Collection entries

-- start --

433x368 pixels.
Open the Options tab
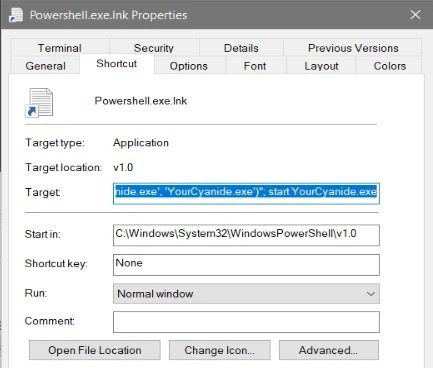pyautogui.click(x=189, y=66)
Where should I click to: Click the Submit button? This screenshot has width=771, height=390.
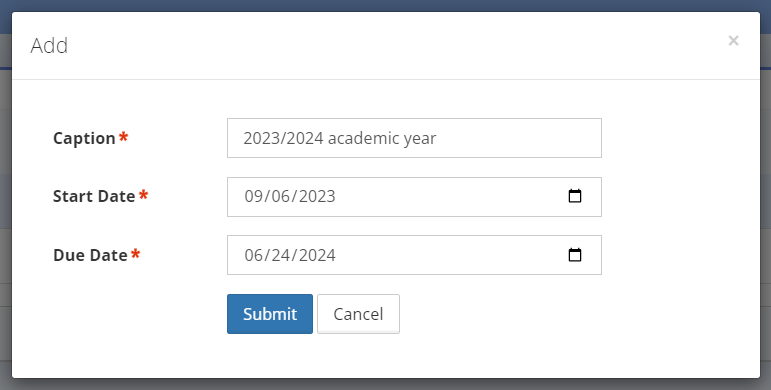tap(270, 314)
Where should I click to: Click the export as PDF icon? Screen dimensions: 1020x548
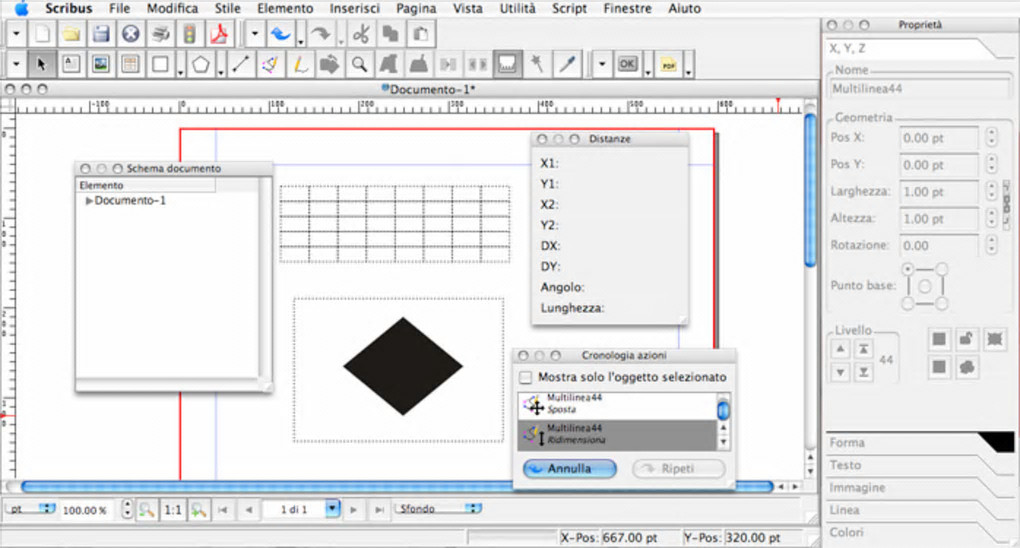(x=219, y=34)

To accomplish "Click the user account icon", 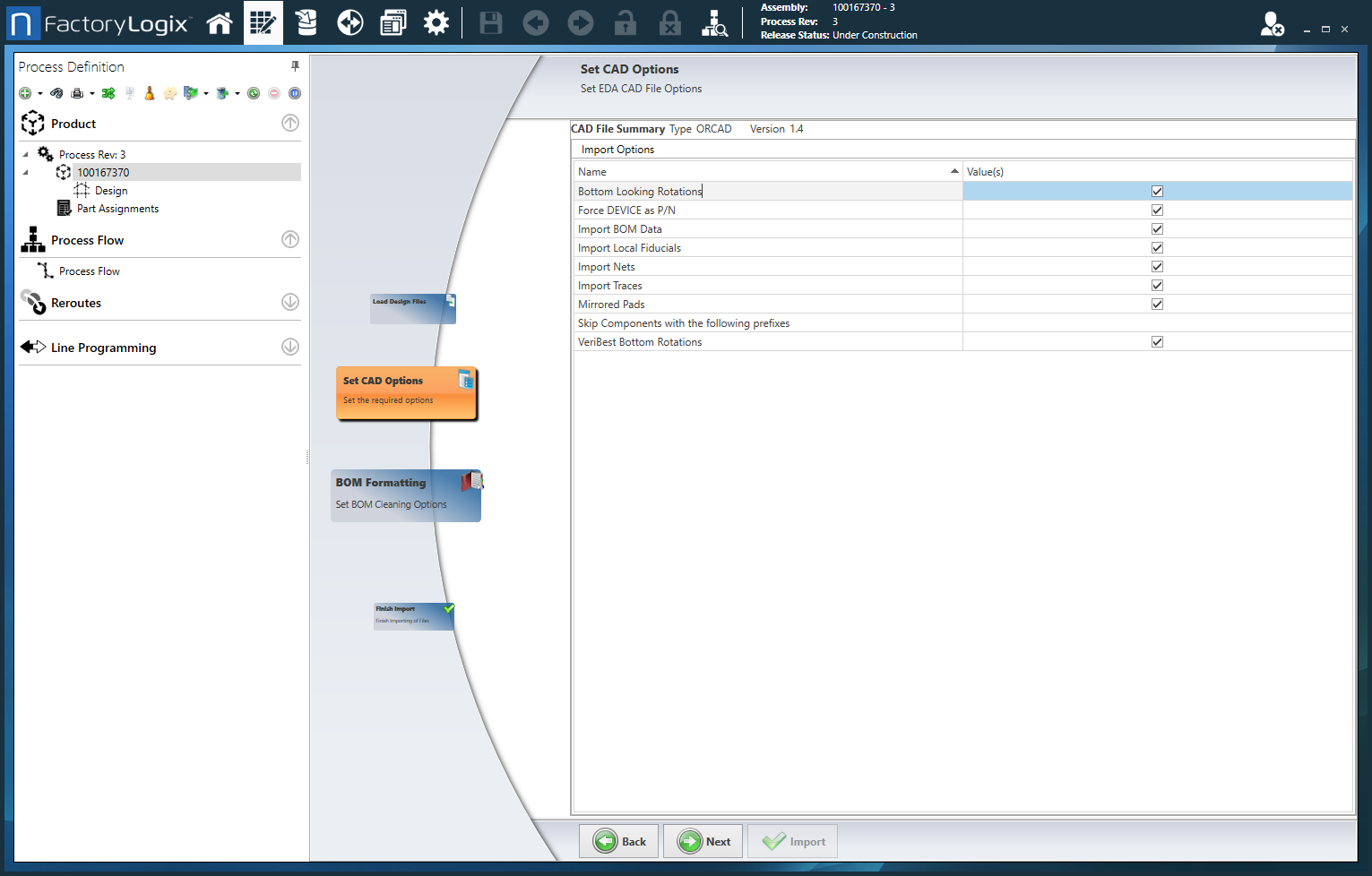I will tap(1272, 24).
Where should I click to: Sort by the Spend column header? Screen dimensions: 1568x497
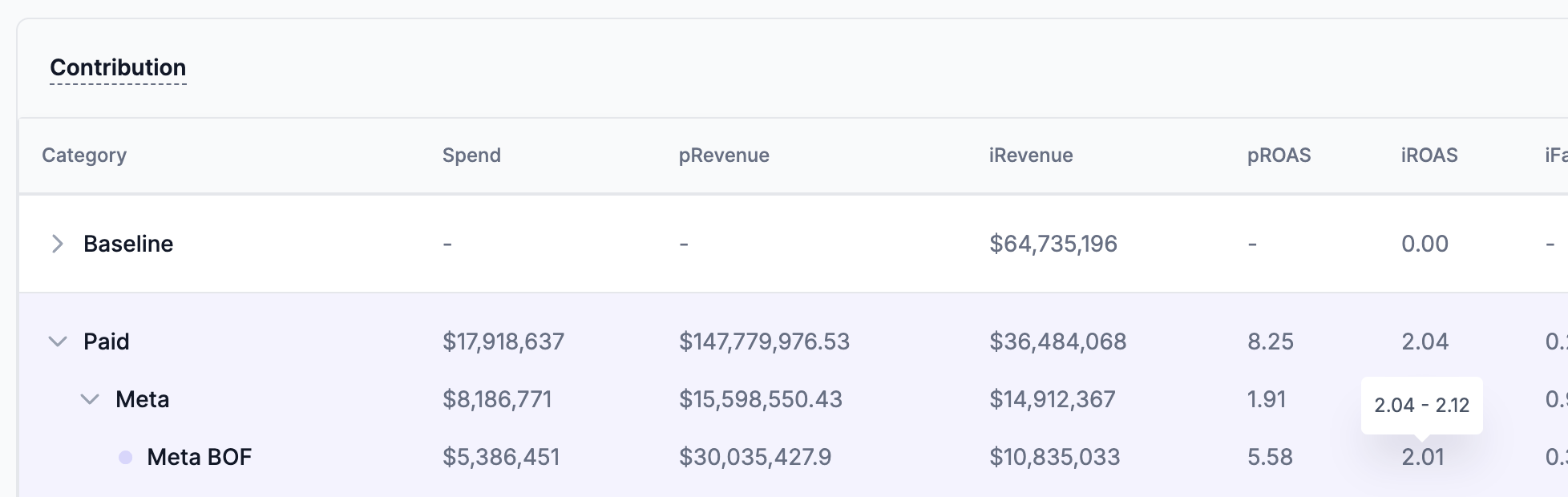[471, 156]
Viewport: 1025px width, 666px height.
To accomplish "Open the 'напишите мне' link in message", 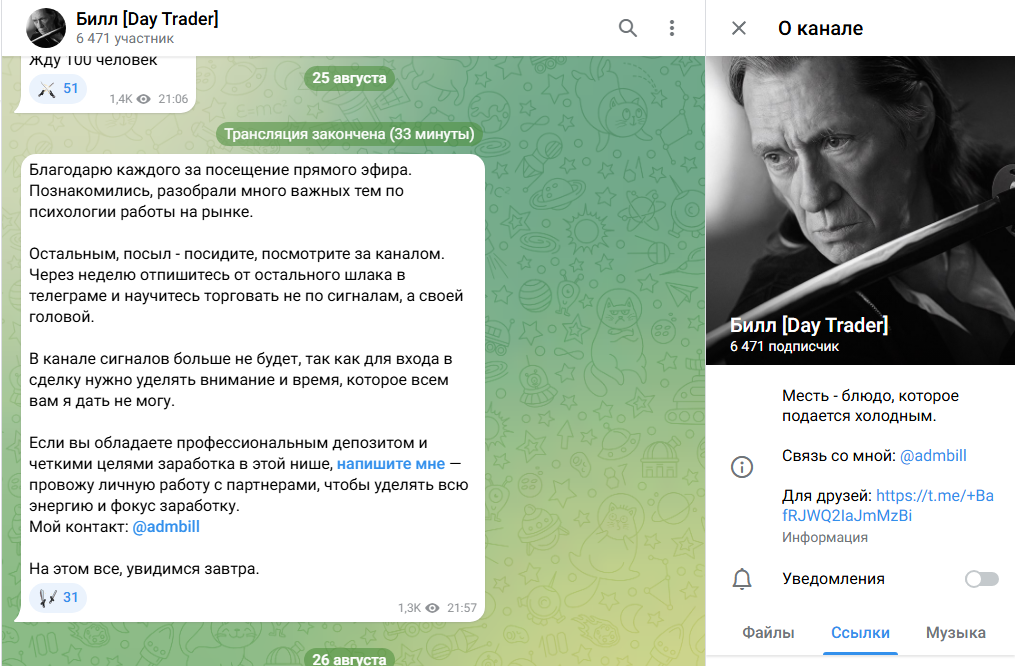I will [390, 465].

-- end --

> _Stated exercise_
Report each line of the material that contains the string "Where", treating uppercase and lowercase as different.

> _Finished answer_
Where should I click to: Click the Submit button? This screenshot has width=771, height=390.
Where should I click to: Click the export as PDF icon? Screen dimensions: 1020x548
Where should I click to: Sort by the Spend column header? Screen dimensions: 1568x497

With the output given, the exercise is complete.